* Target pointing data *
● ● ● ●

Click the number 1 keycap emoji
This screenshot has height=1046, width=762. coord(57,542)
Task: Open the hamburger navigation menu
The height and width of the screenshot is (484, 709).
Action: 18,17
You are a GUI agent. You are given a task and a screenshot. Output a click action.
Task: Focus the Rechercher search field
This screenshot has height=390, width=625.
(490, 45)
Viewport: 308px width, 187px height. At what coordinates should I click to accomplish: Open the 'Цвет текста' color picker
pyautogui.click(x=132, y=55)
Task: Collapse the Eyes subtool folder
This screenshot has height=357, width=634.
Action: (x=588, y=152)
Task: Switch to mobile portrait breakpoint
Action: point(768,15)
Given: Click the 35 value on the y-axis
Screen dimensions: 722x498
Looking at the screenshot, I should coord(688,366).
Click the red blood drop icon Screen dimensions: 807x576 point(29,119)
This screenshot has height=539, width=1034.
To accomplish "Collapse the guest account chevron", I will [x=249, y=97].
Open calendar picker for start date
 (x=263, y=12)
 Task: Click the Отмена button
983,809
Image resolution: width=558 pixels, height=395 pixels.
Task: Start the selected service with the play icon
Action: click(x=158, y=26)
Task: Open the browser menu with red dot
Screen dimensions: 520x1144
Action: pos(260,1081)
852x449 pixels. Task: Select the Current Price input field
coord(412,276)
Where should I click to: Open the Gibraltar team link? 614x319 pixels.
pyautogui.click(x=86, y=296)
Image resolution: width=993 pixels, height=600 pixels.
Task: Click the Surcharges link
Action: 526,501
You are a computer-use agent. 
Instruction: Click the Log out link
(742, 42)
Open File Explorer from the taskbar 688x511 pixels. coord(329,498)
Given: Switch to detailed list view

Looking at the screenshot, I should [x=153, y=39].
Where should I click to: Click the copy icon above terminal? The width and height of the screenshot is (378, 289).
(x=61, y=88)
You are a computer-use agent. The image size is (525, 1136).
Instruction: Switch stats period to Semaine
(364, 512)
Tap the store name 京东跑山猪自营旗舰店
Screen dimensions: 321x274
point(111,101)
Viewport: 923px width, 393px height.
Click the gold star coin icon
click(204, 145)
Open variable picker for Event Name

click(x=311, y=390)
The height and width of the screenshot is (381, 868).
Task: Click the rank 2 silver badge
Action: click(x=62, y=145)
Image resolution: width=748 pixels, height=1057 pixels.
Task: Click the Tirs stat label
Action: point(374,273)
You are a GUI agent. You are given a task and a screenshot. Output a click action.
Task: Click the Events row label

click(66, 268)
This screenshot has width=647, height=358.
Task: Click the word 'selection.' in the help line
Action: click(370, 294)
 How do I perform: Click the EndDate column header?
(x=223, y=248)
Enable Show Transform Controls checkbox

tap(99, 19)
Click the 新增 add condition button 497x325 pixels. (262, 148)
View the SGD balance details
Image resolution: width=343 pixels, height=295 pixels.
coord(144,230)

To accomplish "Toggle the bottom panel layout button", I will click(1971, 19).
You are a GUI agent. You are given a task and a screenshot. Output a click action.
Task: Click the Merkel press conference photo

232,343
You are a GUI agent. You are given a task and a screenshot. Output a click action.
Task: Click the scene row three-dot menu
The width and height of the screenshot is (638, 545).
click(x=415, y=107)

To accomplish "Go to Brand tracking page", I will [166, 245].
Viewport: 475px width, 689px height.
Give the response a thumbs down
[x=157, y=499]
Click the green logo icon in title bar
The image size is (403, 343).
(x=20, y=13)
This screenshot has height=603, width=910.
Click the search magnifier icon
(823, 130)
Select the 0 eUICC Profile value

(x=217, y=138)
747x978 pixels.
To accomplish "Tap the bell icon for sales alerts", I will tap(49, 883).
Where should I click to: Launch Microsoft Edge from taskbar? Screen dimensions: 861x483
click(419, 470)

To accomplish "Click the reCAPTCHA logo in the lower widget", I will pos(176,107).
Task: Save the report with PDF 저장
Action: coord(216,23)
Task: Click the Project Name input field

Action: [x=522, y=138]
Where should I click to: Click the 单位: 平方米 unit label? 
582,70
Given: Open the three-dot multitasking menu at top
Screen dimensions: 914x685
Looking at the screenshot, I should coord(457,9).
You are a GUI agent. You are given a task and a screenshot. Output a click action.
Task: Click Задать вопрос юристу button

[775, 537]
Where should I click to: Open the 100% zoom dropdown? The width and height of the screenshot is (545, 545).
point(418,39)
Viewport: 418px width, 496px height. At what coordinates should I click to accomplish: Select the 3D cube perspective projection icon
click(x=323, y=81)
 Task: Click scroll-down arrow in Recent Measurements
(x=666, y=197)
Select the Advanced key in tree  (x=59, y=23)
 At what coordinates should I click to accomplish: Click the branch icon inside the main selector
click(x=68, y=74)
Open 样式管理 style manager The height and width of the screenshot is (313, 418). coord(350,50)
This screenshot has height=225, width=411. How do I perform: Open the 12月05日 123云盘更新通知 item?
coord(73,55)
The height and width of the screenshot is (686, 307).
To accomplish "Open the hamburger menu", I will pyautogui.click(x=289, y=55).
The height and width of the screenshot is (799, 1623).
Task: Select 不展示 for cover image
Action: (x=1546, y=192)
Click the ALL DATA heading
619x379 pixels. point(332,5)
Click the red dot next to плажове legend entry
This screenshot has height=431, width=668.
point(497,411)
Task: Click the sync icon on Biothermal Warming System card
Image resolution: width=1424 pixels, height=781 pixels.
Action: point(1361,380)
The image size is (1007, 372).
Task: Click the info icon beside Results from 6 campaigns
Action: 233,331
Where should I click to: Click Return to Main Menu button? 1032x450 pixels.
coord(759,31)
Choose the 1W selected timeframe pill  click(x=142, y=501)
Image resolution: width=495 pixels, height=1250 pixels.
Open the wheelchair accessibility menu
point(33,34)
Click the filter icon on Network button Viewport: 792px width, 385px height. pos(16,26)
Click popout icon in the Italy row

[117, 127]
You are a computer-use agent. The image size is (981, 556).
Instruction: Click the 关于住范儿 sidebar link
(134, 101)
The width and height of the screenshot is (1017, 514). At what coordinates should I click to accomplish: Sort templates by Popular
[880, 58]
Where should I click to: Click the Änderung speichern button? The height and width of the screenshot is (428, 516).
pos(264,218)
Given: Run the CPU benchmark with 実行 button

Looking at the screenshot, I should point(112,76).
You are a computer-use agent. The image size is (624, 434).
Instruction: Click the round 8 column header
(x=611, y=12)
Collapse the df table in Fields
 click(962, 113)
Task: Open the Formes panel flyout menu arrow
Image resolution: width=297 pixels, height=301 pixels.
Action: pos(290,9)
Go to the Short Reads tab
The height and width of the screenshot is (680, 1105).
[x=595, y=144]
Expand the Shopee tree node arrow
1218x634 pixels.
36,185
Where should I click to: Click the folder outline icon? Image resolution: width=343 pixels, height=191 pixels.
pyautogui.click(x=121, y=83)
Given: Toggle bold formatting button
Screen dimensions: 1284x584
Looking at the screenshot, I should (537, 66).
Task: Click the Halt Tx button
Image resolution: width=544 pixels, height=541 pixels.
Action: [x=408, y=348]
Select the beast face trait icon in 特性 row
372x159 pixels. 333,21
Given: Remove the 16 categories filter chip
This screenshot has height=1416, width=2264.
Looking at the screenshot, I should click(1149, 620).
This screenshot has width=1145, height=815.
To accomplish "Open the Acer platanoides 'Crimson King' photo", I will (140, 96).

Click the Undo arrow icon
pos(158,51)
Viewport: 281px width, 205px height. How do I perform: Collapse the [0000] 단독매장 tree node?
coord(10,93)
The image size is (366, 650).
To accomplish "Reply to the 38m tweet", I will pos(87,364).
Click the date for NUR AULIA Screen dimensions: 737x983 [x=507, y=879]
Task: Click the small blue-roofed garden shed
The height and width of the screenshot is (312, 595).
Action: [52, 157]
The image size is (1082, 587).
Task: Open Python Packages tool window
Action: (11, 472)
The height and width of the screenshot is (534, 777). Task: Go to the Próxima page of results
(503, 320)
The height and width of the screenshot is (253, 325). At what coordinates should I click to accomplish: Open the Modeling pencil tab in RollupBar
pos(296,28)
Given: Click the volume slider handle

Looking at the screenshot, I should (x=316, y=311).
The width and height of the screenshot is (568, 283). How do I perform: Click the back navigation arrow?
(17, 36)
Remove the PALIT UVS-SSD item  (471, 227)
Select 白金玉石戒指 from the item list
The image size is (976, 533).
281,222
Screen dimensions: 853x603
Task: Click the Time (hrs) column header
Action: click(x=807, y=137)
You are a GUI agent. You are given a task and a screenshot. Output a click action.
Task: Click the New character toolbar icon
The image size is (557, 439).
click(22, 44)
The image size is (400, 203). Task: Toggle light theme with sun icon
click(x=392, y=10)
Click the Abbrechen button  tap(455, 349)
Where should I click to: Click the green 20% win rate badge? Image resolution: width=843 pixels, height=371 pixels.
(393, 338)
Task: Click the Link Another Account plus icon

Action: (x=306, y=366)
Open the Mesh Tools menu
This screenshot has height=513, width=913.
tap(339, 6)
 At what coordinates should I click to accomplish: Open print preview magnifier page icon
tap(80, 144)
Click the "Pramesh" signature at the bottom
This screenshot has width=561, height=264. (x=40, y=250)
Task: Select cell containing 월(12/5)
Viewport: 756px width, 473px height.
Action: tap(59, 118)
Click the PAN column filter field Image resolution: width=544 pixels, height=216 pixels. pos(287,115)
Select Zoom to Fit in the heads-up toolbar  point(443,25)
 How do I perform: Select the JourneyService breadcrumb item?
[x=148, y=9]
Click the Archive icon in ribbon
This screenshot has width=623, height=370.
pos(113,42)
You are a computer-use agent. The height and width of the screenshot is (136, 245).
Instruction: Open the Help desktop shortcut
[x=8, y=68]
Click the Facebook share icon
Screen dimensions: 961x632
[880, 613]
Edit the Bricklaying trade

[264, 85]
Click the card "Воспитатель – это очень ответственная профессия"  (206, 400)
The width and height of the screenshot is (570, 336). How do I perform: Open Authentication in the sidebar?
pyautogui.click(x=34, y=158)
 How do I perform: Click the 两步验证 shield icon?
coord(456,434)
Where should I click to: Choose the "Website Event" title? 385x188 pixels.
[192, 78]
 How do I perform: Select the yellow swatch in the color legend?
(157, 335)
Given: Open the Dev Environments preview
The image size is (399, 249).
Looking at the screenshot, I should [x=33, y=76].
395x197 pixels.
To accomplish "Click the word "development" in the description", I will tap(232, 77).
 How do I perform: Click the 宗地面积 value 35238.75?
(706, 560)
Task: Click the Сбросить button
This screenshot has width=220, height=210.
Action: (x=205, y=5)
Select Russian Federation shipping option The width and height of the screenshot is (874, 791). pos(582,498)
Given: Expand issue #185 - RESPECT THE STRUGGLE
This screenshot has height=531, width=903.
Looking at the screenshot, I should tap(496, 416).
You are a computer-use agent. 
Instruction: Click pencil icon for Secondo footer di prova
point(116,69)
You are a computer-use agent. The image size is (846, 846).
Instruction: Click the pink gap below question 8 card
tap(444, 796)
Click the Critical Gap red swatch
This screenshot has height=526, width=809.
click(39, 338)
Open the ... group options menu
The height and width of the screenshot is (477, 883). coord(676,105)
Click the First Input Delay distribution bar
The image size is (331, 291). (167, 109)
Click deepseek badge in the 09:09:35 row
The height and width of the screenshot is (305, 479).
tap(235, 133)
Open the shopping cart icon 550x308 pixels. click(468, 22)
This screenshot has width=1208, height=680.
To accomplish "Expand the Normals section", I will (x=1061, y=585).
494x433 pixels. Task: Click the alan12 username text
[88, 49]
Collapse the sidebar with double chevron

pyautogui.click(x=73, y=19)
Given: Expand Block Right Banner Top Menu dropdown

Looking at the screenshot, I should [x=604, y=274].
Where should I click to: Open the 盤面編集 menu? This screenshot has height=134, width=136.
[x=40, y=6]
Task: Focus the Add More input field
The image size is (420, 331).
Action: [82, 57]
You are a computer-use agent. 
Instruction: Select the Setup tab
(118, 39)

● ● ● ●

* What to do *
Repeat the material from its first line through the line that contains "Action: 18,17", keeping every line unchanged and including both ends.

* Output of the exercise *
Click the number 1 keycap emoji
This screenshot has height=1046, width=762. coord(57,542)
Task: Open the hamburger navigation menu
The height and width of the screenshot is (484, 709).
Action: 18,17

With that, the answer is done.